Thankfully, attention is already shifting to the next big climate fight: shutting down fossil fuel production on public lands. Earlier this year, an entire new genre of activism—kayaktivism—was born in the Pacific Northwest as hundreds of brightly colored boats attempted to block Arctic-bound oil exploration vessels. Though activist attention on this issue has focused on the Arctic so far, they’re already widening their reach to the entire nation.

Here’s why that fight is so important: U.S. public lands—that’s land that you and I own, remember—are responsible for hundreds of times more carbon dioxide emissions each year than would have traveled through Keystone. Recent estimates showed the Keystone XL would have been potentially responsible for tens of millions of tons of CO2 each year—but fossil fuel extraction on public lands already produces more than 1 billion tons annually and holds the potential for an unfathomable hundreds of billions more. The difference in importance is barely even comparable—halting future public lands production would truly be a game changer.

In his Friday announcement, Obama essentially endorsed this fight, saying: “Ultimately, if we’re going to prevent large parts of this Earth from becoming not only inhospitable but uninhabitable in our lifetimes, we’re going to have to keep some fossil fuels in the ground rather than burn them.” The science on this issue backs him up.

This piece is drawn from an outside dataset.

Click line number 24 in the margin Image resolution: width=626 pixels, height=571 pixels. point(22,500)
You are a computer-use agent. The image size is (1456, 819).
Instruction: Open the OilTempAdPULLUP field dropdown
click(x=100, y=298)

This is a pretty substantial change in tack from the president. He repeatedly campaigned on an “all-of-the-above” energy strategy that helped encourage the ongoing American oil and gas boom, while at the same time advocating for tough action on climate change. In May, the Obama administration quietly approved vast new coal leases in Wyoming’s Powder River Basin that would dwarf the combined impact of all his other actions on climate change. As recently as his high-profile climate-focused trip to Alaska two months ago, the president was fending off criticism of his support for drilling for oil in the Alaskan Arctic. This is a little bit like having your cake and eating it too, and activists have repeatedly called him out on it.

In recent weeks, though, it seems like the president is finally starting to get it. Shortly after Shell abandoned its Arctic endeavor in September after failing to find oil in meaningful amounts, the Obama administration canceled future drilling lease sales there—an important signal.

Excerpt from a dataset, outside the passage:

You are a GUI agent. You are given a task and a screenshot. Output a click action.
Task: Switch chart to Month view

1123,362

Still, it seems Obama is mostly playing catch-up to the leading Democratic presidential candidates: Hillary Clinton’s public statements on the Arctic probably helped focus activist ire on the president, and just this week, Bernie Sanders co-sponsored a bill in the U.S. Senate that would ban all new fossil fuel leases on public lands.

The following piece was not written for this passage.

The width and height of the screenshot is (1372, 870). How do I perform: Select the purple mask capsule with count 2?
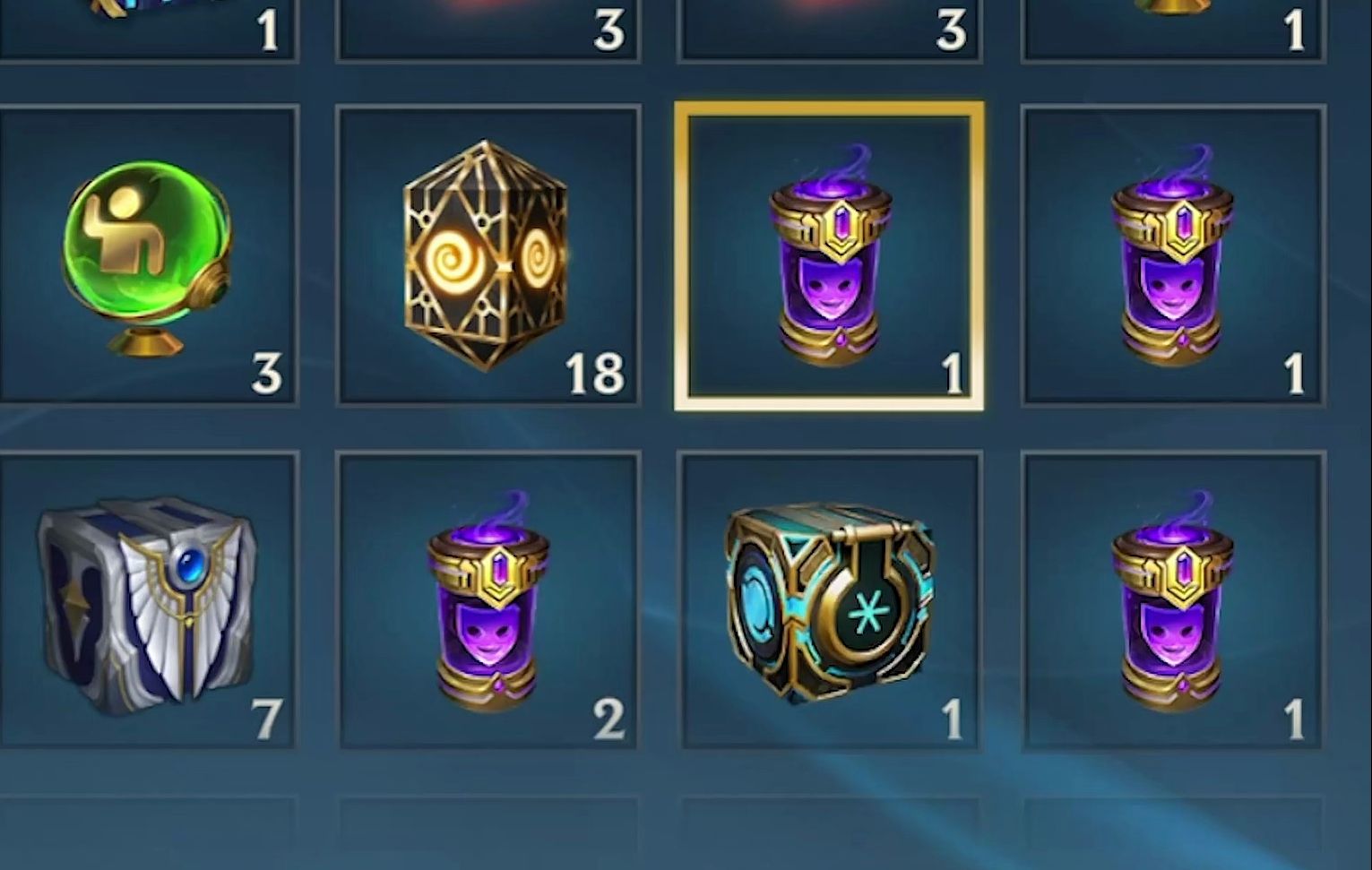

Obama’s Keystone rejection isn’t even this week’s biggest climate story. On Wednesday, New York state launched an investigation into whether ExxonMobil intentionally misled the public on the climate risks of fossil fuels starting as early as the 1970s. It’s already drawing comparisons to the tobacco industry’s decision to ignore the fact that its product caused cancer. Taken together with Friday’s Keystone decision, Bloomberg notes, this trend “doesn’t end well for oil.”

By taking on both public and private fossil fuel production on a much larger scale than Keystone, activists can push Obama to become a true leader on climate change—and in the process change the tide of public opinion on the issue, much in the same way that smoking is now at an all-time low.